TLDR: This paper introduces a novel framework for verifying the safety and robustness of reinforcement learning (RL) policies. By treating the RL agent and its environment as a discrete-time dynamical system, the framework uses Finite-Time Lyapunov Exponents (FTLE) to identify Lagrangian Coherent Structures (LCS). Repelling LCS indicate safety barriers around unsafe regions, while attracting LCS reveal convergence properties and potential “trap” states. The paper also proposes quantitative metrics – Mean Boundary Repulsion (MBR) for safety margin, and Aggregated Spurious Attractor Strength (ASAS) and Temporally-Aware Spurious Attractor Strength (TASAS) for robustness – which effectively identify critical, hidden flaws in policies that might otherwise appear successful based on reward alone.
The application of artificial intelligence, particularly reinforcement learning (RL), to real-world systems like autonomous vehicles or medical robotics, faces a significant hurdle: ensuring these systems are truly safe and robust. Unlike a video game, where a failure might just mean a restart, a malfunction in a safety-critical system can have severe consequences. Current methods often struggle to provide clear, formal guarantees about how a learned policy will behave, especially when faced with unexpected situations or small disturbances.
A new research paper, titled “A Dynamical Systems Framework for Reinforcement Learning Safety and Robustness Verification,” introduces a novel approach to address this challenge. The core idea is to view the combination of an RL agent and its environment not just as a learning system, but as a discrete-time autonomous dynamical system. This perspective allows researchers to leverage powerful tools from dynamical systems theory to understand and verify the underlying behavior of learned policies.

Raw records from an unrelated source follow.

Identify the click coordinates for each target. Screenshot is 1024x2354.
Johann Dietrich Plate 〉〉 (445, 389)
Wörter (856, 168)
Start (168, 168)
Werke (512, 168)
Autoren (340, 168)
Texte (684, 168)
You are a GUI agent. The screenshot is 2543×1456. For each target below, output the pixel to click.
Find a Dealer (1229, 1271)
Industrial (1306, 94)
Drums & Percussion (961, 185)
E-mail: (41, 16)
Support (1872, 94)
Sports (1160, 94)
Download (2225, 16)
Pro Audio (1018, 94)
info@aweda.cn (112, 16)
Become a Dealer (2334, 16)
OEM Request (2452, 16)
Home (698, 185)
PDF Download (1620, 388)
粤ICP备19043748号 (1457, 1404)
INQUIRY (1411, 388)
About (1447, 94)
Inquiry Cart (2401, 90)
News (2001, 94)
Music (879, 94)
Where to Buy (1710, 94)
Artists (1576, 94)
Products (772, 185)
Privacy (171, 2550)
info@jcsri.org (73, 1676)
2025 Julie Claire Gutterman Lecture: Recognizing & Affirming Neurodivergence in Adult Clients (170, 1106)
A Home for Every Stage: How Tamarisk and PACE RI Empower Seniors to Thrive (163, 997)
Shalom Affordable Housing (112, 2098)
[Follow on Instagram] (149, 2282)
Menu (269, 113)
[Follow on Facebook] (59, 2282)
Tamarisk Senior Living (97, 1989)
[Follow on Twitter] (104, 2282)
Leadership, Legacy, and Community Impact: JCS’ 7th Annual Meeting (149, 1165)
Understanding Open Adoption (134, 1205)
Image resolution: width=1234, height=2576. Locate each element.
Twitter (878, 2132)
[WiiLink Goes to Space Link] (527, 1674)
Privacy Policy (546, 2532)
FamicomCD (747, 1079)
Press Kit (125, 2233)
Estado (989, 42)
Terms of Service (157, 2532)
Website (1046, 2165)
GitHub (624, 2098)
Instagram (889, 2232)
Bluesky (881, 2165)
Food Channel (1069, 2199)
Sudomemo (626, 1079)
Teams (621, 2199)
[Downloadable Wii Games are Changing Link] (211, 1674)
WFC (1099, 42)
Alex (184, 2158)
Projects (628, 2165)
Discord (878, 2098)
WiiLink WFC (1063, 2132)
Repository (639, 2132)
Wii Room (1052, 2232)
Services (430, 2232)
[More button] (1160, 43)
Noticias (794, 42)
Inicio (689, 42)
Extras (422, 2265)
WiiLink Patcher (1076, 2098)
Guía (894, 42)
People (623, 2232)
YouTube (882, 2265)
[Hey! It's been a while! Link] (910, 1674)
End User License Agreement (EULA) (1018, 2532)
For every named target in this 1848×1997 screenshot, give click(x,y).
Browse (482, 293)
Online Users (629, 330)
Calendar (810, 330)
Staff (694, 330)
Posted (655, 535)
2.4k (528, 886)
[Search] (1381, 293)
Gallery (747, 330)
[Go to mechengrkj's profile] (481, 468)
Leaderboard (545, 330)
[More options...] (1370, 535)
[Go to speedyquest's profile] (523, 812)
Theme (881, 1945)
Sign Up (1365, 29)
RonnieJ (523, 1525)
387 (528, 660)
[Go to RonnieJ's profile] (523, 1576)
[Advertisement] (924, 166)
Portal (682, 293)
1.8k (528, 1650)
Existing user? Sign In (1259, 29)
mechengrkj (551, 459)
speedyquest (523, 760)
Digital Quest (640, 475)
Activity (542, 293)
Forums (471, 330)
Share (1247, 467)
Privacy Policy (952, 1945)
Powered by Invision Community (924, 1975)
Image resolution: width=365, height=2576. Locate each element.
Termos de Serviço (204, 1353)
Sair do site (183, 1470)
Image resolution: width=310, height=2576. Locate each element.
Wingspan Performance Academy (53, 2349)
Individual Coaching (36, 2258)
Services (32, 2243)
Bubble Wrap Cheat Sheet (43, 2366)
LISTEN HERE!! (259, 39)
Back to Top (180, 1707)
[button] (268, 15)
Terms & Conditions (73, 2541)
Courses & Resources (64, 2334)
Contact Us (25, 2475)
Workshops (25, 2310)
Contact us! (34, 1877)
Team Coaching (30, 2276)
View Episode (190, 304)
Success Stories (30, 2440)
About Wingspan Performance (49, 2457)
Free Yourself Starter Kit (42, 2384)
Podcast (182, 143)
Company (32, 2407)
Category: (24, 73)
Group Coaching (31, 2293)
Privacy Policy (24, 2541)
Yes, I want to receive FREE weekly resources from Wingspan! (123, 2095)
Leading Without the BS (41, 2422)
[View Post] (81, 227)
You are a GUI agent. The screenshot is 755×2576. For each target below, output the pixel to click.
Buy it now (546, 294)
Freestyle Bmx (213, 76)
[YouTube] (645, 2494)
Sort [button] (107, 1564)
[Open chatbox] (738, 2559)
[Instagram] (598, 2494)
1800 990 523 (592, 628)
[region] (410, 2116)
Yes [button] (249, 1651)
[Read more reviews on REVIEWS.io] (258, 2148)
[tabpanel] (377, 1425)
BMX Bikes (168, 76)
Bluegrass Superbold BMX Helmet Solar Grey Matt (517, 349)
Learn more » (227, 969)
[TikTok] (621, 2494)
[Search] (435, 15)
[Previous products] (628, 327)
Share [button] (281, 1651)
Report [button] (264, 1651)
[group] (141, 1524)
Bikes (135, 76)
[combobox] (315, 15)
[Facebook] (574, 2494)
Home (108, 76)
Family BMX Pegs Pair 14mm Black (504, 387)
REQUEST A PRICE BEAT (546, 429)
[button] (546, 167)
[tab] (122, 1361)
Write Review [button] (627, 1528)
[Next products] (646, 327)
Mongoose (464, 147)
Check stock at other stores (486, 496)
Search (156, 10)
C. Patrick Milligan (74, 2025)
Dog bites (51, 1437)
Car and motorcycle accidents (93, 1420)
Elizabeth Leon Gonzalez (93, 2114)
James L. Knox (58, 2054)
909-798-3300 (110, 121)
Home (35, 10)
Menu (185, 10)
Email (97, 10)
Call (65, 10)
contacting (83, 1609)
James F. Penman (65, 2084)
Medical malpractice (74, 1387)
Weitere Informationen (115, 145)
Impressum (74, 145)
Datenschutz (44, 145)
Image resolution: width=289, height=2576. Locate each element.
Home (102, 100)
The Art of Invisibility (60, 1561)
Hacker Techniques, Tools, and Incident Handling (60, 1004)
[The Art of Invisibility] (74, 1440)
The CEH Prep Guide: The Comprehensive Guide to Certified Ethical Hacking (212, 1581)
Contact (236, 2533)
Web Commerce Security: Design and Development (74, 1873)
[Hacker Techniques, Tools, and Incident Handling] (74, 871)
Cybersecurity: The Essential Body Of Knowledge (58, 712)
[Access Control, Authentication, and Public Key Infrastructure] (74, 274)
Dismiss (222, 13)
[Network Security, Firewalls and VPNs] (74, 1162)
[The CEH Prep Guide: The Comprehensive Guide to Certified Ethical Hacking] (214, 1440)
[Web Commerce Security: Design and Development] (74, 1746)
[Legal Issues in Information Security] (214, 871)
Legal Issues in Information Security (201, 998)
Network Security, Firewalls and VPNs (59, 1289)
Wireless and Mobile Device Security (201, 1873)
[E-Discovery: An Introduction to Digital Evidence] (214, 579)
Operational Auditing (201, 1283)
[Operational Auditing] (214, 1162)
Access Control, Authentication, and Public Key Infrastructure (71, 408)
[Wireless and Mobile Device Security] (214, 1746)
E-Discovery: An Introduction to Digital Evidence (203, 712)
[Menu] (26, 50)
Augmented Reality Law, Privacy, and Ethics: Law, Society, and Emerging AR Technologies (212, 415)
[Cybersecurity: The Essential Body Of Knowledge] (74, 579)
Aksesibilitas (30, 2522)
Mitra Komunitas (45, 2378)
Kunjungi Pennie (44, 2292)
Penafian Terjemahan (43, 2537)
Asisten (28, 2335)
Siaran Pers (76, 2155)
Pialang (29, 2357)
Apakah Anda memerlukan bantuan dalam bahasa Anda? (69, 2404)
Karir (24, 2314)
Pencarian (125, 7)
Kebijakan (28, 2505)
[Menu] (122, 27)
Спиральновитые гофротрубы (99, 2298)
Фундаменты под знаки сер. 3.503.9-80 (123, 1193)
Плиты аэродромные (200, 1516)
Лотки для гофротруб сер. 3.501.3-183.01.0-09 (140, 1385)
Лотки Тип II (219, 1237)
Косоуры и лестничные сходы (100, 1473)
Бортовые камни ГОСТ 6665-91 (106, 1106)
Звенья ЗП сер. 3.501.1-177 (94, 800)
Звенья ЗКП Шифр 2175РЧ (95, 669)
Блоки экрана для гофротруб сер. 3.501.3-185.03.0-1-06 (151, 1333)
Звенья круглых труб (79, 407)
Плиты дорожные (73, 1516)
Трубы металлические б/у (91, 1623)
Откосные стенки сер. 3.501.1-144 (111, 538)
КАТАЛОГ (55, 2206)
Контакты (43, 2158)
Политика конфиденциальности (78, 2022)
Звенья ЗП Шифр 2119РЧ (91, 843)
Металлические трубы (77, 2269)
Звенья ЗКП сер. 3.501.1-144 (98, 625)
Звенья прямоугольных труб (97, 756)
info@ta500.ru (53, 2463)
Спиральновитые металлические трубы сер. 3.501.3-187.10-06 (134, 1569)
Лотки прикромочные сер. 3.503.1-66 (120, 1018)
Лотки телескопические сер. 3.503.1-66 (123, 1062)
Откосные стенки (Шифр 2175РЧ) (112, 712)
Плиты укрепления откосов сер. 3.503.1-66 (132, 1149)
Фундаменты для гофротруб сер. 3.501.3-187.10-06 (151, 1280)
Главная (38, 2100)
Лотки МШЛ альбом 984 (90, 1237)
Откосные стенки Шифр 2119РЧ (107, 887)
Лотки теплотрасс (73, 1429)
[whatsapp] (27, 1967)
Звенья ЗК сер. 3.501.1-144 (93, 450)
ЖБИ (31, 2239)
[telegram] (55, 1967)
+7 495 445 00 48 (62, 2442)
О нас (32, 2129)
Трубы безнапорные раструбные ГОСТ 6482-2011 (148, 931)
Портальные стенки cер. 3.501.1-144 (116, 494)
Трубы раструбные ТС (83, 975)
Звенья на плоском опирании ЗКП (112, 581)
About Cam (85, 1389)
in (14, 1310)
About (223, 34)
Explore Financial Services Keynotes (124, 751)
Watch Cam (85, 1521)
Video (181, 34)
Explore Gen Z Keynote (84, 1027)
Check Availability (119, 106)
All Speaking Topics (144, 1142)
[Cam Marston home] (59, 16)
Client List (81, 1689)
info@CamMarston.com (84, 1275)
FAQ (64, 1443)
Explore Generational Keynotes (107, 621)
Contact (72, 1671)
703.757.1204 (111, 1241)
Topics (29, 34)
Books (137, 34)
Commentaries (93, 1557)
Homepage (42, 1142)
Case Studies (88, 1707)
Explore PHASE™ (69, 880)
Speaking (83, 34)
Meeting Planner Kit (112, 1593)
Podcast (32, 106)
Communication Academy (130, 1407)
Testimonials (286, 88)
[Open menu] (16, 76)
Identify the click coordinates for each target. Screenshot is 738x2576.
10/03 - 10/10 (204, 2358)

The framework utilizes the Finite-Time Lyapunov Exponent (FTLE) to identify what are called Lagrangian Coherent Structures (LCS). Think of LCS as the hidden “skeleton” that governs the system’s behavior. The paper explains that these structures can be interpreted in two key ways for RL verification:
Safety Barriers and Repelling LCS
When the FTLE is computed for the forward-time flow, it reveals “repelling LCS.” These act like invisible dynamical barriers or divides that trajectories tend to move away from. For a safe RL policy, the agent should learn to create strong repelling LCS around obstacles or unsafe regions in its environment. Visualizing these barriers provides a powerful way to see if the policy has effectively learned to avoid danger, treating certain areas as “keep-out” zones.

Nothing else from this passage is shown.